In spite of these important caveats, statistics have become one of the most effective instruments in modern society, literally putting the “science” into the social sciences. But why do statistics work at all? The answer is given by the mathematics of
probability,
which reigns over many facets of modern life. Engineers trying to decide which safety mechanisms to install into the Crew Exploration Vehicle for astronauts, particle physicists analyzing results of accelerator
experiments, psychologists rating children in IQ tests, drug companies evaluating the efficacy of new medications, and geneticists studying human heredity all have to use the mathematical theory of probability.
Games of Chance
The serious study of probability started from very modest beginnings—attempts by gamblers to adjust their bets to the odds of success. In particular, in the middle of the seventeenth century, a French nobleman—the Chevalier de Méré—who was also a reputed gamester, addressed a series of questions about gambling to the famous French mathematician and philosopher Blaise Pascal (1623–62). The latter conducted in 1654 an extensive correspondence about these questions with the other great French mathematician of the time, Pierre de Fermat (1601–65). The theory of probability was essentially born in this correspondence.

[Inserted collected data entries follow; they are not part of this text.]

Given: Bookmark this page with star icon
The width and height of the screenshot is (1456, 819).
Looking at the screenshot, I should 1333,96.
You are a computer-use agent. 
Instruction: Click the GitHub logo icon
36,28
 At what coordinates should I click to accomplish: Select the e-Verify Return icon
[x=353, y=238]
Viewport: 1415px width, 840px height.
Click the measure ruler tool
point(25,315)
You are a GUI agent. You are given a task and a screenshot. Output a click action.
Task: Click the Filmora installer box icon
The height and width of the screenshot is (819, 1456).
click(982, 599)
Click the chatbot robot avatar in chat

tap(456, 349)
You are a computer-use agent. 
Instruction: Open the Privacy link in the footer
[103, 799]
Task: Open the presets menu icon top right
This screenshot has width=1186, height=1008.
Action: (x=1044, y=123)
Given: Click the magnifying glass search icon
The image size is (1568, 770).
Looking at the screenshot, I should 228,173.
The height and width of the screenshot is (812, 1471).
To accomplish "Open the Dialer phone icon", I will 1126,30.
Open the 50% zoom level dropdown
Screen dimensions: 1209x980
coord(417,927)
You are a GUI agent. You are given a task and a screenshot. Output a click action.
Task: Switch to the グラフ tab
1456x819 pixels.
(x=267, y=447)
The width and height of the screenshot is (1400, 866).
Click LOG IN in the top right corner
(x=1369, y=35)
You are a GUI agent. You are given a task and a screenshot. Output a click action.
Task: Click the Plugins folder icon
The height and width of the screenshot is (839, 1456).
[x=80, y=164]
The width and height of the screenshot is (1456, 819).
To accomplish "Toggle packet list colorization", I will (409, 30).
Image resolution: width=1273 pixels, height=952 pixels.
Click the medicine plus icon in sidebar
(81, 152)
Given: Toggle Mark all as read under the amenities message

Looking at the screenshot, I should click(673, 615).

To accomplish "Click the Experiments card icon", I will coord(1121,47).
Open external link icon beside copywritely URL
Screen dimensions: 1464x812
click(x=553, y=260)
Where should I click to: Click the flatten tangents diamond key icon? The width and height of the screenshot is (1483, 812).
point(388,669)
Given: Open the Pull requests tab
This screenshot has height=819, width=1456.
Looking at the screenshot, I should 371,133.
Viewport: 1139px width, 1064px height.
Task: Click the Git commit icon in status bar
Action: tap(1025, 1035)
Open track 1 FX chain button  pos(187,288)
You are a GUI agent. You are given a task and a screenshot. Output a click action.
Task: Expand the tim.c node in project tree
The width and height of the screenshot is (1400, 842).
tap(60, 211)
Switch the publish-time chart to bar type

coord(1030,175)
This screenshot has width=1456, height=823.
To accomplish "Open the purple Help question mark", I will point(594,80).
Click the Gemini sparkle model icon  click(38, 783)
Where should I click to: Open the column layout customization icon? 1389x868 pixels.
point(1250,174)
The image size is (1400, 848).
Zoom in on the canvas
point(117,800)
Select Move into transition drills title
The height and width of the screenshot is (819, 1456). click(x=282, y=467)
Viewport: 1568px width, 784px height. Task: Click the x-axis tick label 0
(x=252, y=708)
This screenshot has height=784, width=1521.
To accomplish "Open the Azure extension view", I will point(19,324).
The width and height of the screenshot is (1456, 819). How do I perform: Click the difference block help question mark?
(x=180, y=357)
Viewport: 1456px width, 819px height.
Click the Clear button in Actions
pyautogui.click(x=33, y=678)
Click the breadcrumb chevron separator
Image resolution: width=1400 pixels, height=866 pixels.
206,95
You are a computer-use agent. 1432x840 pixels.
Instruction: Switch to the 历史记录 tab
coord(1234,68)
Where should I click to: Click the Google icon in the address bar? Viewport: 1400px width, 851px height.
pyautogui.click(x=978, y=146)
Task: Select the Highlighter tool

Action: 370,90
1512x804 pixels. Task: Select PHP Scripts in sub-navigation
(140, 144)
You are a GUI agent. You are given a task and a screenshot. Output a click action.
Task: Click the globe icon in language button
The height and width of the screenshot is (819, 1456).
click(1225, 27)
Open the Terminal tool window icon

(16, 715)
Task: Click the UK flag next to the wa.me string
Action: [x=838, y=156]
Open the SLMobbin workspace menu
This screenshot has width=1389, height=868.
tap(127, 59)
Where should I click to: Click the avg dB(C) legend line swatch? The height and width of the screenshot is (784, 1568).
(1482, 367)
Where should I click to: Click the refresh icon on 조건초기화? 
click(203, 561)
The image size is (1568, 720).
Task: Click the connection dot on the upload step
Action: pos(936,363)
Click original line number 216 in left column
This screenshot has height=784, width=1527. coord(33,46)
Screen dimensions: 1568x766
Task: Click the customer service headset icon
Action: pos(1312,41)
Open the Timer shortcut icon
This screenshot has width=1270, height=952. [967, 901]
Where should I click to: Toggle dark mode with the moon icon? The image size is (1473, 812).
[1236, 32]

Let’s examine one of the fascinating examples discussed by Pascal in a letter dated July 29, 1654. Imagine two noblemen engaged in a game involving the roll of a single die. Each player has put on the table thirty-two pistoles of gold. The first player chose the number 1, and the second chose the number 5. Each time the chosen number of one of the players turns up, that player gets one point. The winner is the first one to have three points. Suppose, however, that after the game has been played for some time, the number 1 has turned up twice (so that the player who had chosen that number has two points), while the number 5 has turned up only once (so the opponent has only one point). If, for whatever reason, the game has to be interrupted at that point, how should the sixty-four pistoles on the table be divided between the two players? Pascal and Fermat found the mathematically logical answer. If the player with two points were to win the next roll, the sixty-four pistoles would belong to him. If the other player were to win the next roll, each player would have had two points, and so each would have gotten thirty-two pistoles. Therefore, if the players separate without playing the next roll, the first player could correctly argue: “I am certain of thirty-two pistoles even if I
lose this roll, and as for the other thirty-two pistoles perhaps I shall have them and perhaps you will have them; the chances are equal. Let us then divide these thirty-two pistoles equally and give me also the thirty-two pistoles of which I am certain.” In other words, the first player should get forty-eight pistoles and the other sixteen pistoles. Unbelievable, isn’t it, that a new, deep mathematical discipline could have emerged from this type of apparently trivial discussion? This is, however, precisely the reason why the effectiveness of mathematics is as “unreasonable” and mysterious as it is.